The House of Hornes was an old and important European noble family, which became extinct in the male line in 1826. The name refers to Horn, a small village in Limburg, located in the Netherlands.

== History ==
=== Lordship ===
Originally, the lordship (Heerlijkheid) of Hornes was a property of the Counts of Looz. The first mentioned is Willaume, Sire of Hornes around 1100, and Arnould, Count of Looz and Lord of Hornes and Corswarem, married to Aleydis van Diest.

=== Principality ===
The Principality of Hornes, an enclave of Liège in the Spanish Netherlands, was created on October 16, 1677, and awarded by Charles II of Spain to Eugene Maximilian of Hornes (1631–1709), son of Count Ambrosius of Hornes. In 1736, Emperor Charles VI made Eugene Maximilian's grandson, Maximilian Emanuel, 3rd Prince of Hornes (1695–1763), an Imperial prince. Founded in the 9th century by Count Conrad I, this family's descendants intermarried with ruling dynasties of Europe. In 1514, Jacob III of Hornes had wed Claudina de Savoy and, in 1530, Anne de Bourgogne, who were extramarital descendants of, respectively, the sovereign Dukes of Savoy and of Burgundy. These titles and kinships enhanced the prestige of the House of Hornes.
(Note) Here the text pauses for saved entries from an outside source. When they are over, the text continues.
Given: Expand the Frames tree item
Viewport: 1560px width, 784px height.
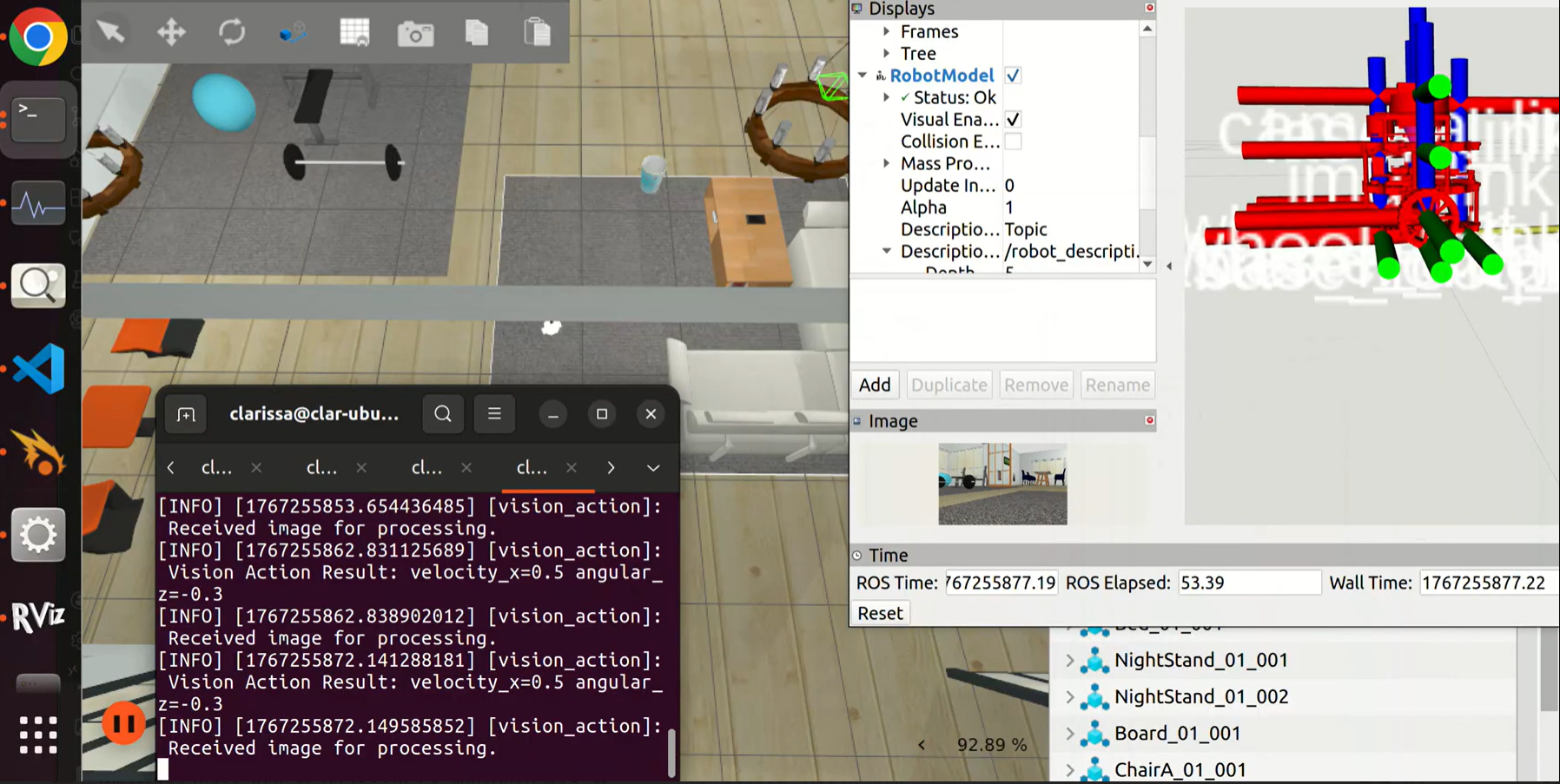Looking at the screenshot, I should pyautogui.click(x=886, y=31).
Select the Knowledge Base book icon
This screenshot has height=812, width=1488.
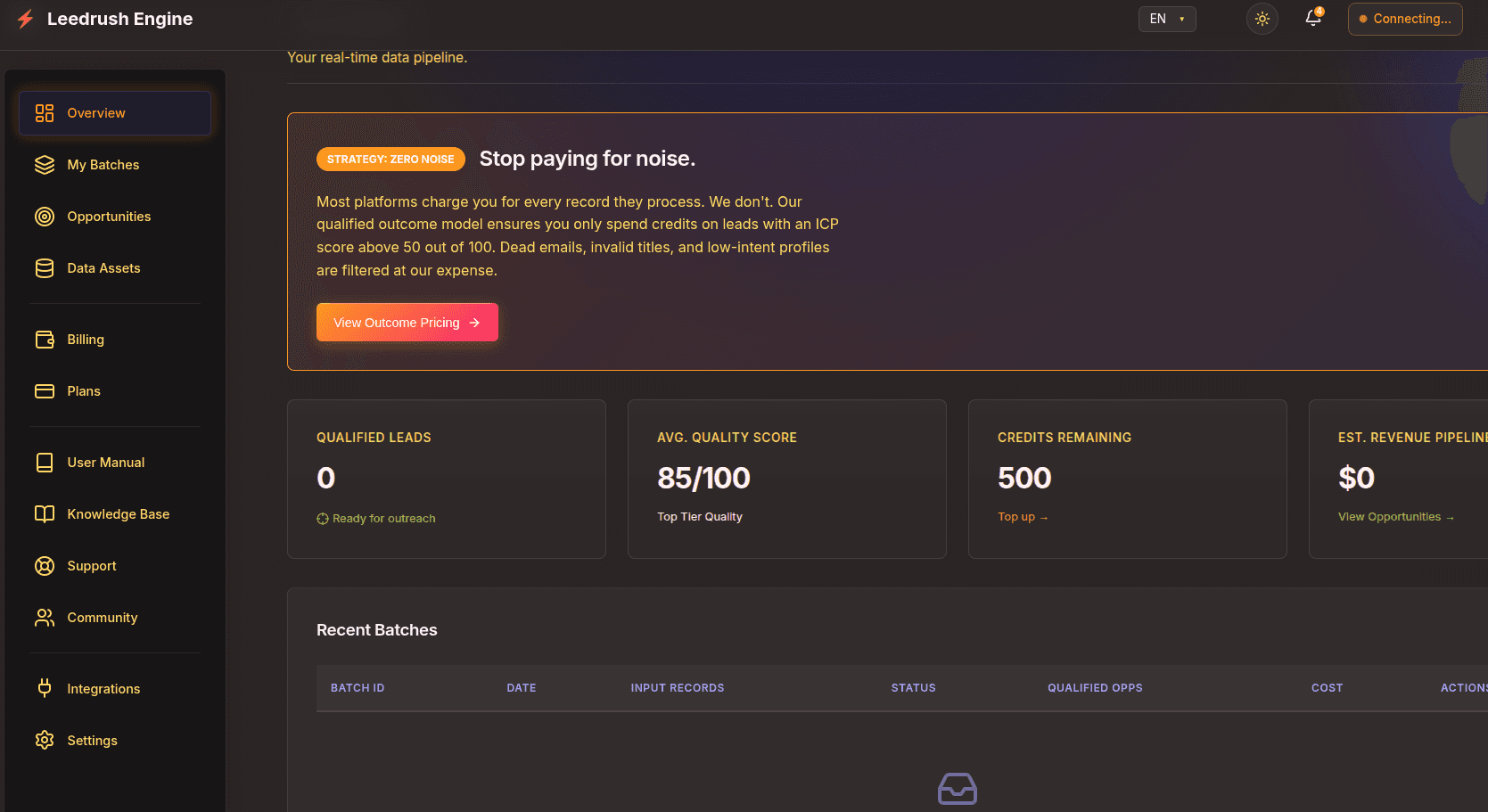click(45, 513)
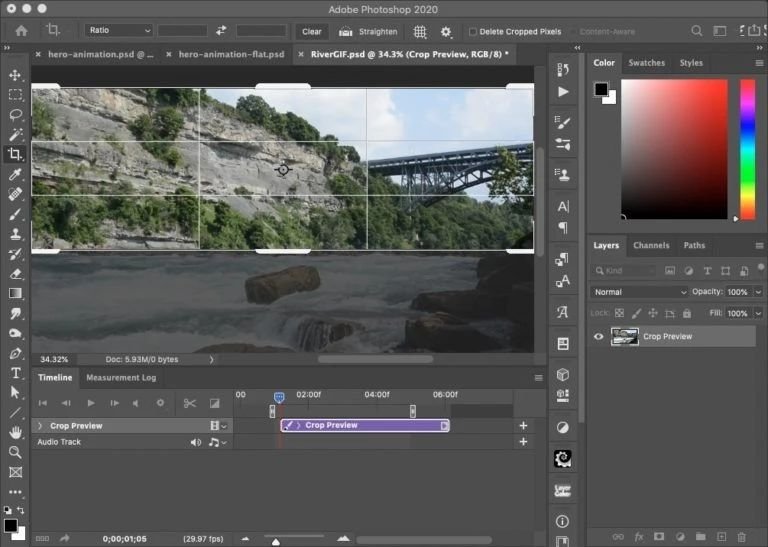Expand the Crop Preview timeline track
Viewport: 768px width, 547px height.
[x=39, y=426]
The principality was close to the Duchy of Cleves and Thorn, Netherlands. The Princes of Hornes held territory in what is now Belgium, Germany and the Netherlands. In addition, in France they possessed the villages of Auchy-au-Bois and Lestrem from 1722 to 1766, and Floringhem from 1774 to 1789. Hornes became allied to France, and thus suffered during the French Revolution.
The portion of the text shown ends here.